In Perl, we can speak of the string
abc
as a regular expression by enclosing the string in
slashes:
if (/abc/) {
print $_;
}
But what is being tested against the regular expression
abc
in this case? Why, it's our old friend, the
$_
variable! When a regular expression is enclosed in slashes (as above), the
$_
variable is tested against the regular expression. If the regular expression matches, the
match
operator returns
true. Otherwise, it returns false.
For this example, the
$_
variable is presumed to contain some text line and is printed if the line contains the characters
abc
in sequence anywhere within the line - similar to the
grep
command above. Unlike the
grep
command, which is operating on all of the lines of a file, this Perl fragment is looking at just one line. To work on all lines, add a loop, as in:
while (
<>) {
if (/abc/) {
print $_;
}
}
What if we didn't know the number of
b
's between the
a
and the
c
? That is, what if we want to print the line if it contains an
a
followed by zero or more
b
's, followed by a
c
. With
grep
, we'd say:
grep "ab*c" somefile >results
(The argument containing the asterisk is in quotes because we don't want the shell expanding that argument as if it were a filename wildcard. It has to be passed as-is to
grep
to be effective.) In Perl, we can say exactly the same thing:
while (<>) {
if (/ab*c/) {
print $_;
}
}
Just like
grep
, this means an
a
followed by zero or more
b
's followed by a
c
.
We'll visit more uses of pattern matching in
Section 7.4, "More on the Matching Operator
," later in the chapter, after we talk about all kinds of regular expressions.

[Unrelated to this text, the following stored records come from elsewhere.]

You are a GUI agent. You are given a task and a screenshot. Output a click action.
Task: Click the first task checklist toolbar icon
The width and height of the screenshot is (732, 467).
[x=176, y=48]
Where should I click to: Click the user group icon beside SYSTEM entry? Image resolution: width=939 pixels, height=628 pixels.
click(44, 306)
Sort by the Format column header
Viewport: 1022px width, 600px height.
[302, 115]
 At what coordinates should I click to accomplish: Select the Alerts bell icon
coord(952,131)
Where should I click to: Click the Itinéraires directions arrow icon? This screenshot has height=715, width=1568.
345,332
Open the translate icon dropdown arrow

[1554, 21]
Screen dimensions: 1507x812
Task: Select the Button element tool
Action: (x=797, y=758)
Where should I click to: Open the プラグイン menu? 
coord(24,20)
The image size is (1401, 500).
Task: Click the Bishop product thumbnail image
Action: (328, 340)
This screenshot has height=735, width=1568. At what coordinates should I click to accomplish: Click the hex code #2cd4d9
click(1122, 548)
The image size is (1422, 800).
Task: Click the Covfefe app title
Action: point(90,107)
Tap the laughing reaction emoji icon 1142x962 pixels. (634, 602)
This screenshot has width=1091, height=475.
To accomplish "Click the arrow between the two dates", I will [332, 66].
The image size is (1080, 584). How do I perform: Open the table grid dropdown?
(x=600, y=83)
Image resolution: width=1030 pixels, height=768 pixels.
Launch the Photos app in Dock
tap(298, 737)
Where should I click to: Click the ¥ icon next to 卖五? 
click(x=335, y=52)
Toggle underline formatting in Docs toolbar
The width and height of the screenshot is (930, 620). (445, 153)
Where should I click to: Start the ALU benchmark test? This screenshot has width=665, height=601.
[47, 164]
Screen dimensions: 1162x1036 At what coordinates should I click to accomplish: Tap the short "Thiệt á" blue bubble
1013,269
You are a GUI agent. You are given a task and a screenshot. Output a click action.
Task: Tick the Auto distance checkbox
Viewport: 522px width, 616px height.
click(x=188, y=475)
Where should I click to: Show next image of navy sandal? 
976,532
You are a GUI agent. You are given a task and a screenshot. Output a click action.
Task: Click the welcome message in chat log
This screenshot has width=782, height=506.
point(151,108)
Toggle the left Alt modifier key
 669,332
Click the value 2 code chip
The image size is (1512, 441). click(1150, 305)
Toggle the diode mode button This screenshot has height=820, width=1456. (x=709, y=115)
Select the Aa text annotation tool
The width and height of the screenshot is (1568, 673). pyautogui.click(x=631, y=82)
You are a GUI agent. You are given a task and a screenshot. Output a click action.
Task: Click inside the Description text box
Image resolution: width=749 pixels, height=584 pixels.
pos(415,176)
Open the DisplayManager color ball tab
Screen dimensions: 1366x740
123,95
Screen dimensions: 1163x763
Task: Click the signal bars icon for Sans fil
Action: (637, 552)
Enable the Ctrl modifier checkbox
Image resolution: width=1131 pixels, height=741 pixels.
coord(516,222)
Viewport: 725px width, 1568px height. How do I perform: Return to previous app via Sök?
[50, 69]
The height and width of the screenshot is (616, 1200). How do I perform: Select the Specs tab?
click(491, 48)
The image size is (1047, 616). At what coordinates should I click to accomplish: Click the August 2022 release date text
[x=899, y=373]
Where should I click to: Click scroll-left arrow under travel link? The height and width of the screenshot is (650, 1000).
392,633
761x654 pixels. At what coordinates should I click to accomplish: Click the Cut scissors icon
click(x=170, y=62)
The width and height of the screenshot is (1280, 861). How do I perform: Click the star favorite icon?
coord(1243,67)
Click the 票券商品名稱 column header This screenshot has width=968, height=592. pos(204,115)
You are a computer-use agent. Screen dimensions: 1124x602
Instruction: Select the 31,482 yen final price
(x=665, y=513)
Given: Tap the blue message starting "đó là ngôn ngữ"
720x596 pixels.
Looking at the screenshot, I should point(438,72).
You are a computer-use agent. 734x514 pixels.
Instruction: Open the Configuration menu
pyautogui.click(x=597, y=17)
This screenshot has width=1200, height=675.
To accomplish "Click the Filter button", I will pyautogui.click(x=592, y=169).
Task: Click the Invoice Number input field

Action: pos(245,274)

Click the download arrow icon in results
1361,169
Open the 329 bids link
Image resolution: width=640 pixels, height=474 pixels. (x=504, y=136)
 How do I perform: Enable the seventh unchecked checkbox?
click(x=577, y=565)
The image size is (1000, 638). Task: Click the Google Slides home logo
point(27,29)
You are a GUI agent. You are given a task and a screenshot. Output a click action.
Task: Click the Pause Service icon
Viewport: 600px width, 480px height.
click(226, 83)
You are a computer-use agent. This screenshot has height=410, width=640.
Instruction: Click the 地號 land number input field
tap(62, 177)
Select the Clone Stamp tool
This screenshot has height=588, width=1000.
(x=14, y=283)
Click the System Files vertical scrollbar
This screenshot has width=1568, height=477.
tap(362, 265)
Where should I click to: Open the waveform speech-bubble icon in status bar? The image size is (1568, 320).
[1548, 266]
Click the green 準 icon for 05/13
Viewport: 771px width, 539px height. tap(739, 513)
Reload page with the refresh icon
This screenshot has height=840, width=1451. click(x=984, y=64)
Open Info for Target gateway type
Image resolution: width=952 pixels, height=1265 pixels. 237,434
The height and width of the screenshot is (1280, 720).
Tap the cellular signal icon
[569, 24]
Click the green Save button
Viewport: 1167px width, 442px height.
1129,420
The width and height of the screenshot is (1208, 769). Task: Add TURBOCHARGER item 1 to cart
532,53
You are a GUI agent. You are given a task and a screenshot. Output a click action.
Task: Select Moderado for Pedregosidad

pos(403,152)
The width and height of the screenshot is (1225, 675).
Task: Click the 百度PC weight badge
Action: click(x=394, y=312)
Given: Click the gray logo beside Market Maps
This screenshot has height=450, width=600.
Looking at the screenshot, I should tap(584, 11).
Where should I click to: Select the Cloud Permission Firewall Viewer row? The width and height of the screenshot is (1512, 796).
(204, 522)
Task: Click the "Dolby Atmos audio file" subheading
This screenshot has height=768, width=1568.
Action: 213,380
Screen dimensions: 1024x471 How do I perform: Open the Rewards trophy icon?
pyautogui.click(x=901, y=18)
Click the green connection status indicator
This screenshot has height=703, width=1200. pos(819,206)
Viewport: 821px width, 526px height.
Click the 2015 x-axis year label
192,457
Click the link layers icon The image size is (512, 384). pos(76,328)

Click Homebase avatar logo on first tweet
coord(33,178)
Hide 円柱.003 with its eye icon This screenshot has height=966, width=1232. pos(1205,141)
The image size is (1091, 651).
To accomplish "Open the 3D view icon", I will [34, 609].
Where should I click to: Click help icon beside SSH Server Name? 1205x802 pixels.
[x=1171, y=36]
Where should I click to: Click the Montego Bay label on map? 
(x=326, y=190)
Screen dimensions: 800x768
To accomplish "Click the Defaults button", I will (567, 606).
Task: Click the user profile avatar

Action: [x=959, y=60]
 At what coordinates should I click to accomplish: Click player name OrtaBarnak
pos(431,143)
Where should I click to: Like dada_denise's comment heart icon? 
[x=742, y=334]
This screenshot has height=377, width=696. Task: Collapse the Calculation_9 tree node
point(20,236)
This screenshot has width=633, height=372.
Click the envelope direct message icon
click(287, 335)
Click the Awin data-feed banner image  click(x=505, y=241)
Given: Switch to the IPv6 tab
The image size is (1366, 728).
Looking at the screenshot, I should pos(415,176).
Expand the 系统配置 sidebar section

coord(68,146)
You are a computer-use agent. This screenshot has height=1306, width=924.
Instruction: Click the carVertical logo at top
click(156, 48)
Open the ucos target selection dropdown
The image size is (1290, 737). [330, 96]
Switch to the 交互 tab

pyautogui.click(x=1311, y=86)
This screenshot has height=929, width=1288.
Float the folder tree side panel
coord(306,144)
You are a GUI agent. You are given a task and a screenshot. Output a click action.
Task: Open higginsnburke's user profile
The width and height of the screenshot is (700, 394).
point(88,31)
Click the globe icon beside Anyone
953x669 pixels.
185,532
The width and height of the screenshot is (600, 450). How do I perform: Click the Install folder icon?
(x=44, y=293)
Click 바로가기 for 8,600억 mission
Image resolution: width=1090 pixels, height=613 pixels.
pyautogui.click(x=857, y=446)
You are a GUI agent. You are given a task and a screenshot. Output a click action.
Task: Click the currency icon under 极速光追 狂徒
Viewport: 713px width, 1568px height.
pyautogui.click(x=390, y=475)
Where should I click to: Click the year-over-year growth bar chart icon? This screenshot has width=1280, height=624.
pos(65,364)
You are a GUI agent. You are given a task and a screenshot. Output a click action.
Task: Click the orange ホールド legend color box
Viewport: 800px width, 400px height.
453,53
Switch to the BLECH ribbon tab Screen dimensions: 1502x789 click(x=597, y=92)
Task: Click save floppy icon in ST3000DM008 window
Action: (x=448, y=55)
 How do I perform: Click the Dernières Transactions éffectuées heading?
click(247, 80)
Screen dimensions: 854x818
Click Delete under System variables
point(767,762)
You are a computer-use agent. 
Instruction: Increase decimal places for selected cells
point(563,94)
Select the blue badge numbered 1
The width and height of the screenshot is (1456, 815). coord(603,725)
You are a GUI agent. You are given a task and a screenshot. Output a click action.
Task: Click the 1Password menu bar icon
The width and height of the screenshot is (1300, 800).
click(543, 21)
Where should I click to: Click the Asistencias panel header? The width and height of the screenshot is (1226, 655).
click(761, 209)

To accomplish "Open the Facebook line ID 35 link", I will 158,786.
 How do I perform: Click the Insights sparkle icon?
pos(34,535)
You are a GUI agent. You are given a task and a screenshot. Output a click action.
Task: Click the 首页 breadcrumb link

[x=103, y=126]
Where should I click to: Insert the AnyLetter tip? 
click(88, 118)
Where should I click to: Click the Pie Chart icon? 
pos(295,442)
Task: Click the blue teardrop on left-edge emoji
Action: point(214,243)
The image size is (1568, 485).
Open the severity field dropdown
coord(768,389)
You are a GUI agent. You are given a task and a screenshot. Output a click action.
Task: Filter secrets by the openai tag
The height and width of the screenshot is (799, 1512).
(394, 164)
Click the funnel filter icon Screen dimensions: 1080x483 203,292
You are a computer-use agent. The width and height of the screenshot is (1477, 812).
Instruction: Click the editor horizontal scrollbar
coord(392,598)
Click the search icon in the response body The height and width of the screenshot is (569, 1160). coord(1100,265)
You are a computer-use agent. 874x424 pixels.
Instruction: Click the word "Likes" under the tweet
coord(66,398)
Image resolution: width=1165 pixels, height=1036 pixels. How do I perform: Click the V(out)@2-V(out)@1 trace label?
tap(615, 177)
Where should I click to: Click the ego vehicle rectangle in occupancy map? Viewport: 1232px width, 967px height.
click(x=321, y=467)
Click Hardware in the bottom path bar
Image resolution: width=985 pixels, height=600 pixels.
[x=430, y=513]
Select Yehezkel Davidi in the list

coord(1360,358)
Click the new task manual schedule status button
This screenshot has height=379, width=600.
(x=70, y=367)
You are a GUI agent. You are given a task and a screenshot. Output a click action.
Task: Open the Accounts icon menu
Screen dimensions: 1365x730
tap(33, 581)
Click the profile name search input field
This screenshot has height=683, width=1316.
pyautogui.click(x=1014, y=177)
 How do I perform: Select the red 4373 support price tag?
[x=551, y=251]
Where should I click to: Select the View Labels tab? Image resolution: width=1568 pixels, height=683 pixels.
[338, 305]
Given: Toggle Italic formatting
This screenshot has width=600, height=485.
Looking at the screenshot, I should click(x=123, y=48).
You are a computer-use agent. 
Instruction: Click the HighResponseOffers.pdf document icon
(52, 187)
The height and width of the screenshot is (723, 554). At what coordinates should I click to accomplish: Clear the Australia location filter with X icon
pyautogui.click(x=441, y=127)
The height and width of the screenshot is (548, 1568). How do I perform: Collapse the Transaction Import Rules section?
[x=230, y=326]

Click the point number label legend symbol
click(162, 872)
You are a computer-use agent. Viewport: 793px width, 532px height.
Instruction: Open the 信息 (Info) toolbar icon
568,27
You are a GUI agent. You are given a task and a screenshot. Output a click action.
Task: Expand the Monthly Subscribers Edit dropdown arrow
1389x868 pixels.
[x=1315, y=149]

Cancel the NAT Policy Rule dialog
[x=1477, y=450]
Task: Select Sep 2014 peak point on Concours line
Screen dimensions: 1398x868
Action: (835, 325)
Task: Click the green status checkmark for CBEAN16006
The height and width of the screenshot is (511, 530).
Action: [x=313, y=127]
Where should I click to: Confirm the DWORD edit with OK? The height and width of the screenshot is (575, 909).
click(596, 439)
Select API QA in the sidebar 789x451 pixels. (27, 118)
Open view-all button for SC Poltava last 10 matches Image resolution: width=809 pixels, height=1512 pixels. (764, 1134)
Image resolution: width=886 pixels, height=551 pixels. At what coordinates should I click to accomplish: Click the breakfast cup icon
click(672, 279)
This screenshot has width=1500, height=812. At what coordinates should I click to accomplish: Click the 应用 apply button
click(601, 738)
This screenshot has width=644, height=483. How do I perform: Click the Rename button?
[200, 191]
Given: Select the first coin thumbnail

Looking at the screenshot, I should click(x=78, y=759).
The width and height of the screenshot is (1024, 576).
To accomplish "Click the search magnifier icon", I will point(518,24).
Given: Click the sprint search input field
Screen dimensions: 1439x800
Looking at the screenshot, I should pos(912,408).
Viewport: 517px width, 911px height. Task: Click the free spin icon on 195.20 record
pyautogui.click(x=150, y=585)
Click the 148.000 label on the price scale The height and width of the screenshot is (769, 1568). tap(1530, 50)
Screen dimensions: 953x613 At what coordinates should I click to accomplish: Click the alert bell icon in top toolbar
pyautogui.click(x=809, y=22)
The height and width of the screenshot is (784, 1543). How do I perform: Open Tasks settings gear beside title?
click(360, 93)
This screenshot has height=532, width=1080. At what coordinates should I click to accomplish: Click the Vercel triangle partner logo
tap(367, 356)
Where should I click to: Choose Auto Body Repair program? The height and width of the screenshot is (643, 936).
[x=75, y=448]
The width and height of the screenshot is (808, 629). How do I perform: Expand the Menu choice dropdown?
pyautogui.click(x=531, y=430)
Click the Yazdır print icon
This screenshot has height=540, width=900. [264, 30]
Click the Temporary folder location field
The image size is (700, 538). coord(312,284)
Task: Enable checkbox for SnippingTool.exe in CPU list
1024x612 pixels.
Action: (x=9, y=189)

Another simple regular expression operator is the
substitute
operator, which replaces the part of a string that matches the regular expression with another string. The substitute operator looks like the
s
command in the UNIX command
sed
utility, consisting of the letter
s
, a slash, a regular expression, a slash, a replacement string, and a final slash, looking something like:
s/ab*c/def/;
The variable (in this case,
$_
) is matched against the regular expression (
ab*c
). If the match is successful, the part of the string that matched is discarded and replaced by the replacement string (
def
). If the match is unsuccessful, nothing happens.
As with the match operator, we'll revisit the myriad options on the substitute operator later, in
Section 7.5, "Substitutions
."